- _Your goal_: Give only the number of lines in the rows below that contain the string "Image", treating uppercase and lowercase letters as distinct.

- _Task data_:

----

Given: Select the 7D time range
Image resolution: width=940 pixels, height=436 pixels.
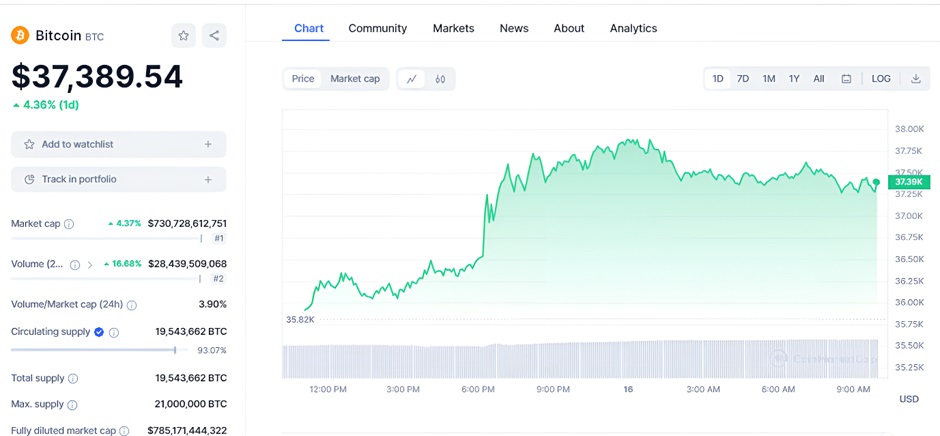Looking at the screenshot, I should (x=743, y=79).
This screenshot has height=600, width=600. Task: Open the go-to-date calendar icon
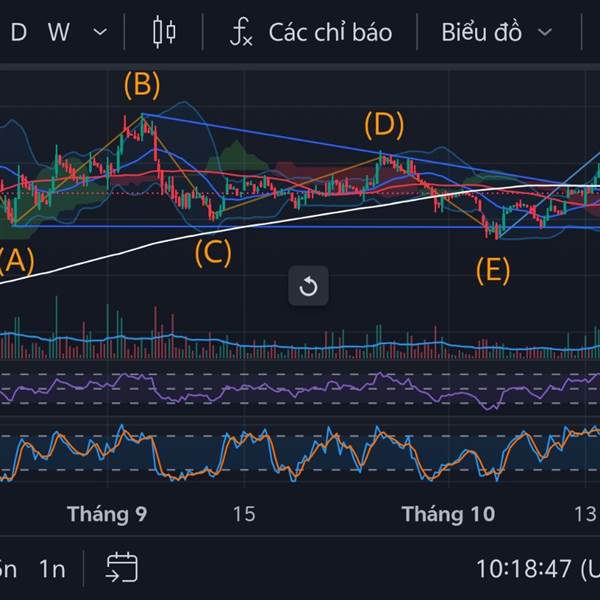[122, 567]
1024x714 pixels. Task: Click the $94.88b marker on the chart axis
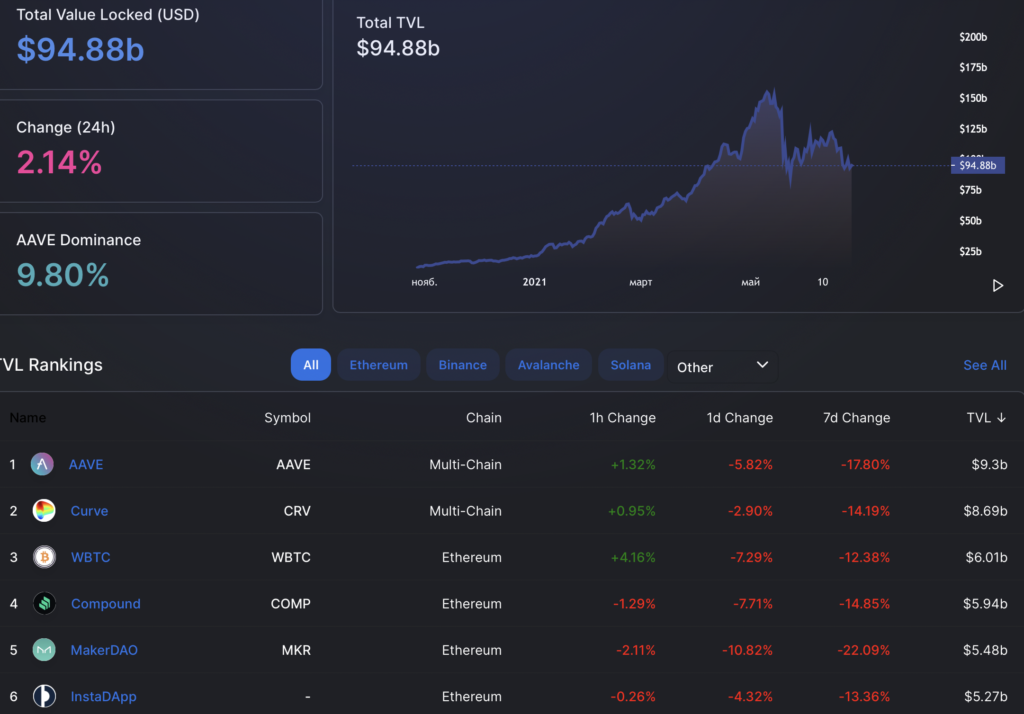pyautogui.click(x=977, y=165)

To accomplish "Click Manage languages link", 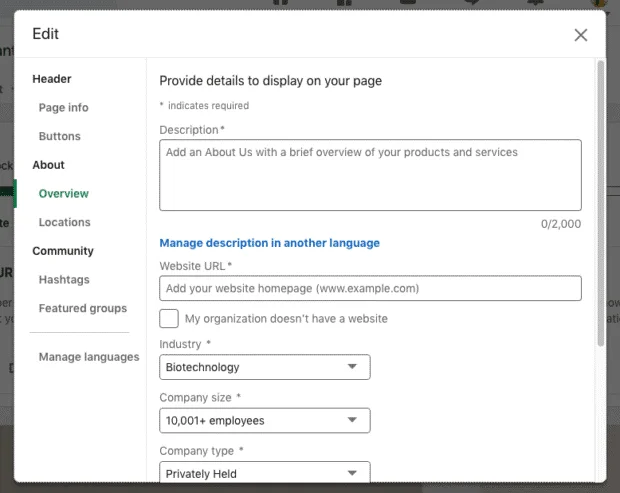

----

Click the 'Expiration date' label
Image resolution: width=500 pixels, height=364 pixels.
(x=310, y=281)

----

- _Output of the exercise_: 2